## WHAT THE TASK ASKS
In all the items below, replace "How do I perform" with "How can I perform" and leave everything else unchanged.

(Records for locating described items)
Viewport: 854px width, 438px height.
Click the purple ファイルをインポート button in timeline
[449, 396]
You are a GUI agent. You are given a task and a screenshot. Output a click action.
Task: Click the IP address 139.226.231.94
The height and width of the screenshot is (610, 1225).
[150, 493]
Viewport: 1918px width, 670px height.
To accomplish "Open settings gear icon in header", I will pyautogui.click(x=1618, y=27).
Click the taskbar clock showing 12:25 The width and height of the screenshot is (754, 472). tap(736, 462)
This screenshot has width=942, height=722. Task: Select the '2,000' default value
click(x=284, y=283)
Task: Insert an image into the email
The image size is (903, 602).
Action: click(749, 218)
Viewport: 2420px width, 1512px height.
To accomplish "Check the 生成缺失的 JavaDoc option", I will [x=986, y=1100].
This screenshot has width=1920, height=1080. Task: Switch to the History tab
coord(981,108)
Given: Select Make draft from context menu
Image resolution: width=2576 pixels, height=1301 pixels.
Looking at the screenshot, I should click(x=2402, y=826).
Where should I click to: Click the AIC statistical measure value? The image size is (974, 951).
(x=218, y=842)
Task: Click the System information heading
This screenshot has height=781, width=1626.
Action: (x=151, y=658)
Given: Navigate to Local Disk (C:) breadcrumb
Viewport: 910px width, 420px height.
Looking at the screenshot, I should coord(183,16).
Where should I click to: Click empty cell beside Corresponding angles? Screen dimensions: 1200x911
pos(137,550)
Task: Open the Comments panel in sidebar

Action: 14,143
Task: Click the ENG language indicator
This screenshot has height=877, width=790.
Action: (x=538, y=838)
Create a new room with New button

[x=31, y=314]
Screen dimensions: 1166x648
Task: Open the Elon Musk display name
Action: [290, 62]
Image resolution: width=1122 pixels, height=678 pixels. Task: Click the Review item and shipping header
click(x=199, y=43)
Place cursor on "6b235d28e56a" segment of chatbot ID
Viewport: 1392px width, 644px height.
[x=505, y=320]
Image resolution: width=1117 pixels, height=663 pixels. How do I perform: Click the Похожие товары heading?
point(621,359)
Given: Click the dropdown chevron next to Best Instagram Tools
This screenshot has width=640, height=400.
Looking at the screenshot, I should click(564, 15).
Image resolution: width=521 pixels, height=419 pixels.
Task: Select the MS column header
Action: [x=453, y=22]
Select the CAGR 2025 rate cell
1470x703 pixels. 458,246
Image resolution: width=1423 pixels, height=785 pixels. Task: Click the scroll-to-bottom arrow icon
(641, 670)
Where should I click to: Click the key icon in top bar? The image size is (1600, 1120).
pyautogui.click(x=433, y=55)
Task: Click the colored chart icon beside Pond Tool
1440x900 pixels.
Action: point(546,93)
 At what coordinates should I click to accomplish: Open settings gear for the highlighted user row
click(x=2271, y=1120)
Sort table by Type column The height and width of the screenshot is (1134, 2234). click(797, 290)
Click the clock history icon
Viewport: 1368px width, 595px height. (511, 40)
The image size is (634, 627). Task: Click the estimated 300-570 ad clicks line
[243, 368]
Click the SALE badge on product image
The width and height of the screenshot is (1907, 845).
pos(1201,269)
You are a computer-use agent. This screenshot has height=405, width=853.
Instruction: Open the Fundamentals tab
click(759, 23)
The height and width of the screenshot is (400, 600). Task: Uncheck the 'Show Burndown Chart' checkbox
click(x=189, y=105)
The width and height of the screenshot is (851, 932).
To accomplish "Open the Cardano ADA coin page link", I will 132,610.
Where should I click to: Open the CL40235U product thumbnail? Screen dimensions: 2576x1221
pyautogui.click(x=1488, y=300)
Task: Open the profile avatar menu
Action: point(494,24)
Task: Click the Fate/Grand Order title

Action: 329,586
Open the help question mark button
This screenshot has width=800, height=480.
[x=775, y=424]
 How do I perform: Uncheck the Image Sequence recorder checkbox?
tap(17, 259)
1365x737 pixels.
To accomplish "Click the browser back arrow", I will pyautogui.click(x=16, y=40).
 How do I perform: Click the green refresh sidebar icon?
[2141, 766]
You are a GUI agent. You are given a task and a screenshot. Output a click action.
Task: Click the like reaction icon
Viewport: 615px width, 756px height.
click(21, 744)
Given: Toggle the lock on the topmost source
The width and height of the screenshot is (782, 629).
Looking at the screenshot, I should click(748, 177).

## THE COMPLETED TASK
Viewport: 854px width, 438px height.
Click the purple ファイルをインポート button in timeline
[449, 396]
You are a GUI agent. You are given a task and a screenshot. Output a click action.
Task: Click the IP address 139.226.231.94
The height and width of the screenshot is (610, 1225).
[150, 493]
Viewport: 1918px width, 670px height.
To accomplish "Open settings gear icon in header", I will pyautogui.click(x=1618, y=27).
Click the taskbar clock showing 12:25 The width and height of the screenshot is (754, 472). tap(736, 462)
This screenshot has width=942, height=722. Task: Select the '2,000' default value
click(x=284, y=283)
Task: Insert an image into the email
The image size is (903, 602).
Action: click(749, 218)
Viewport: 2420px width, 1512px height.
To accomplish "Check the 生成缺失的 JavaDoc option", I will [x=986, y=1100].
This screenshot has width=1920, height=1080. Task: Switch to the History tab
coord(981,108)
Given: Select Make draft from context menu
Image resolution: width=2576 pixels, height=1301 pixels.
Looking at the screenshot, I should click(x=2402, y=826).
Where should I click to: Click the AIC statistical measure value? The image size is (974, 951).
(x=218, y=842)
Task: Click the System information heading
This screenshot has height=781, width=1626.
Action: (x=151, y=658)
Given: Navigate to Local Disk (C:) breadcrumb
Viewport: 910px width, 420px height.
Looking at the screenshot, I should coord(183,16).
Where should I click to: Click empty cell beside Corresponding angles? Screen dimensions: 1200x911
pos(137,550)
Task: Open the Comments panel in sidebar

Action: 14,143
Task: Click the ENG language indicator
This screenshot has height=877, width=790.
Action: (x=538, y=838)
Create a new room with New button

[x=31, y=314]
Screen dimensions: 1166x648
Task: Open the Elon Musk display name
Action: [290, 62]
Image resolution: width=1122 pixels, height=678 pixels. Task: Click the Review item and shipping header
click(x=199, y=43)
Place cursor on "6b235d28e56a" segment of chatbot ID
Viewport: 1392px width, 644px height.
[x=505, y=320]
Image resolution: width=1117 pixels, height=663 pixels. How can I perform: Click the Похожие товары heading?
point(621,359)
Given: Click the dropdown chevron next to Best Instagram Tools
This screenshot has width=640, height=400.
Looking at the screenshot, I should click(564, 15).
Image resolution: width=521 pixels, height=419 pixels.
Task: Select the MS column header
Action: [x=453, y=22]
Select the CAGR 2025 rate cell
1470x703 pixels. 458,246
Image resolution: width=1423 pixels, height=785 pixels. Task: Click the scroll-to-bottom arrow icon
(641, 670)
Where should I click to: Click the key icon in top bar? The image size is (1600, 1120).
pyautogui.click(x=433, y=55)
Task: Click the colored chart icon beside Pond Tool
1440x900 pixels.
Action: point(546,93)
 At what coordinates should I click to accomplish: Open settings gear for the highlighted user row
click(x=2271, y=1120)
Sort table by Type column The height and width of the screenshot is (1134, 2234). click(797, 290)
Click the clock history icon
Viewport: 1368px width, 595px height. (511, 40)
The image size is (634, 627). Task: Click the estimated 300-570 ad clicks line
[243, 368]
Click the SALE badge on product image
The width and height of the screenshot is (1907, 845).
pos(1201,269)
You are a computer-use agent. This screenshot has height=405, width=853.
Instruction: Open the Fundamentals tab
click(759, 23)
The height and width of the screenshot is (400, 600). Task: Uncheck the 'Show Burndown Chart' checkbox
click(x=189, y=105)
The width and height of the screenshot is (851, 932).
To accomplish "Open the Cardano ADA coin page link", I will 132,610.
Where should I click to: Open the CL40235U product thumbnail? Screen dimensions: 2576x1221
pyautogui.click(x=1488, y=300)
Task: Open the profile avatar menu
Action: point(494,24)
Task: Click the Fate/Grand Order title

Action: 329,586
Open the help question mark button
This screenshot has width=800, height=480.
[x=775, y=424]
 How can I perform: Uncheck the Image Sequence recorder checkbox?
tap(17, 259)
1365x737 pixels.
To accomplish "Click the browser back arrow", I will pyautogui.click(x=16, y=40).
 How can I perform: Click the green refresh sidebar icon?
[2141, 766]
You are a GUI agent. You are given a task and a screenshot. Output a click action.
Task: Click the like reaction icon
Viewport: 615px width, 756px height.
click(21, 744)
Given: Toggle the lock on the topmost source
The width and height of the screenshot is (782, 629).
Looking at the screenshot, I should click(748, 177).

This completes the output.